I landed in a bathroom sized airport, grinned from ear to ear because I was finally in a country I had dreamed of being in since I was 7. I was apprehensive. What if my contact wouldn’t be there? I knew no one, knew nothing, had heard horror stories of tourists being taken for a ride and left for near dead. Dread started to fill me but I put my brave face on as I walked out the airport doors, backpack in tow. My fear quickly faded as I spotted the habit of the contact and I quickly walked to her. She hugged me and I was relieved to hear her speak English to me. Contrary to popular belief, English is NOT the first or official language of Tanzania. It’s Swahili.

Stella, that was her name, had lived in Canada for a while and so knew English and was confident and full of stories and questions that kept my mind off the fact that a few minutes after my arrival, I was shoved into a bus with too small seats and a goat under me that kept nipping at my feet. 4 hours later, we reached a beautiful area with a mountain right outside the window of the room they gave me. I watched the palm and banana trees and the sun set brilliantly behind that mountain and I smiled. I didn’t realize Africa could be so green. I already knew it would blow me away.

My dinner was a plate of spaghetti, another thing that took me by surprise. I had no idea that Tanzanians were into pasta. Later on in my trip though, I found out that the Ursuline congregation is an Italian one and no matter the poverty around, the nuns and priests of any congregation always ate well. This was further proved by my breakfast feast of fresh bread and butter and the most amazing cup of black coffee that was ever brewed.

The next day, Stella and her sister bought me a pair of Tanzanian styled clothes that were commonly worn in that area and we set off on another bus journey, this time a 12 hour one through all sorts of sceneries. We finally reached a deserted place that finally looked like the Africa you would see in documentaries. The land was parched and dry, little malnourished kids roamed the streets, caked in mud but in the middle of this, the nuns had created an oasis. Flowers were blooming and well watered, there were beautiful buildings with stained glass dotting the perimeter. The stained glass shadows on the dry earth made it look like we were walking on rainbow streets.

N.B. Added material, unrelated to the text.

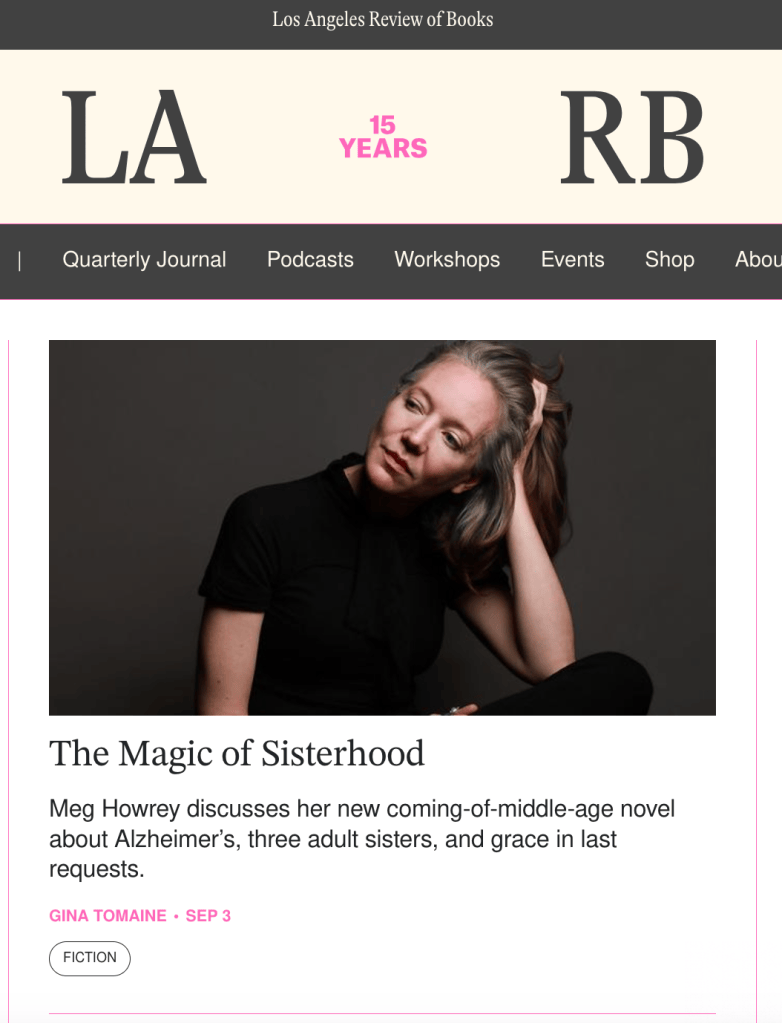This screenshot has width=782, height=1023.
Task: Click the Meg Howrey portrait thumbnail
Action: coord(382,528)
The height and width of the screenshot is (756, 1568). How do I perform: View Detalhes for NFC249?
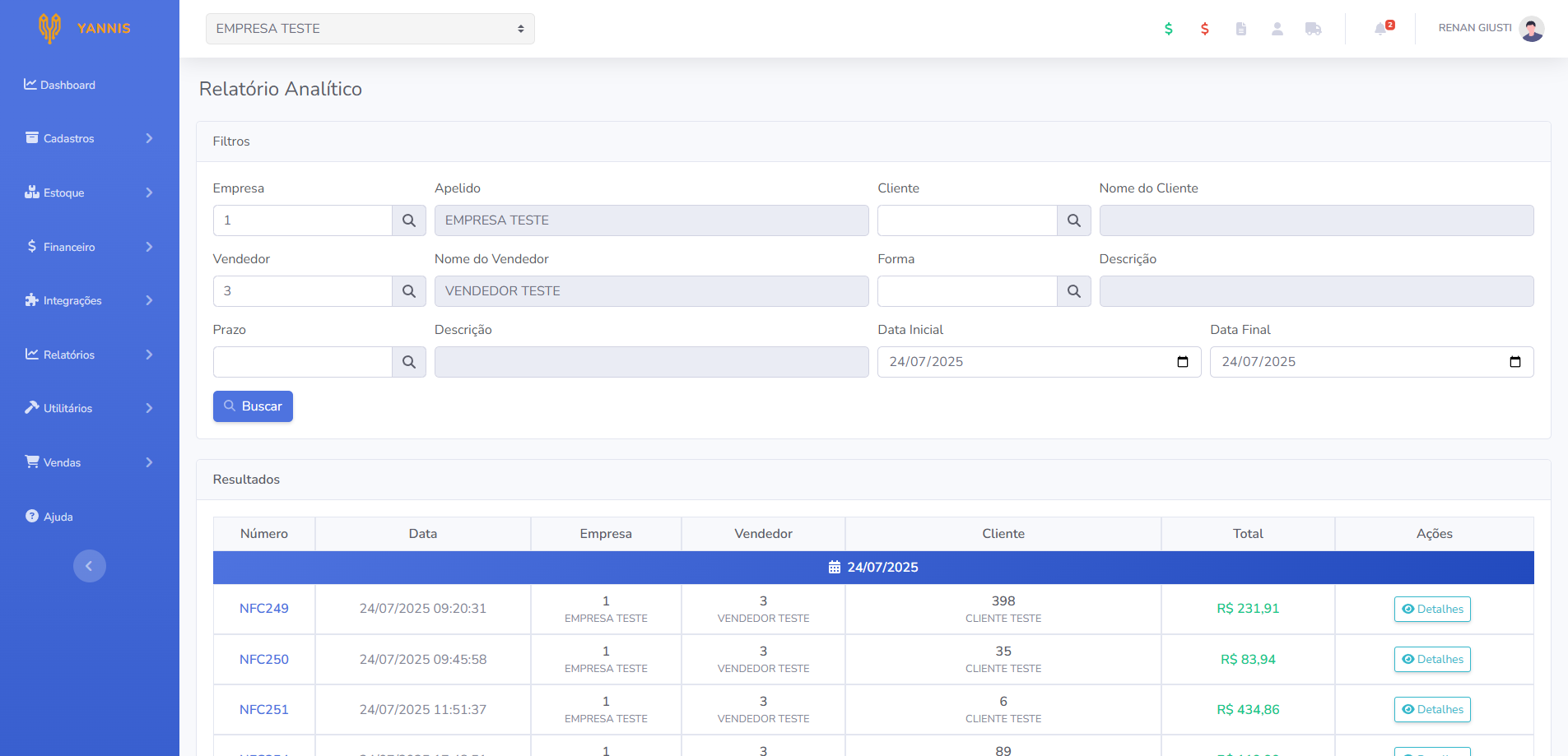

The nuns were all at the road and welcomed me with a song and dance number. This is one of the most shocking things I found in Tanzania. I studied in a convent school and so my idea of nuns was that they were poker faced and strict and that the idea of “fun” was indoctrinated out of them and yet in front of me, their voices came out together in harmony and they moved like their body was moulded to dance.

I spent a 4 -5 months with different religious communities across Tanzania and learnt a lot of things about the religious life.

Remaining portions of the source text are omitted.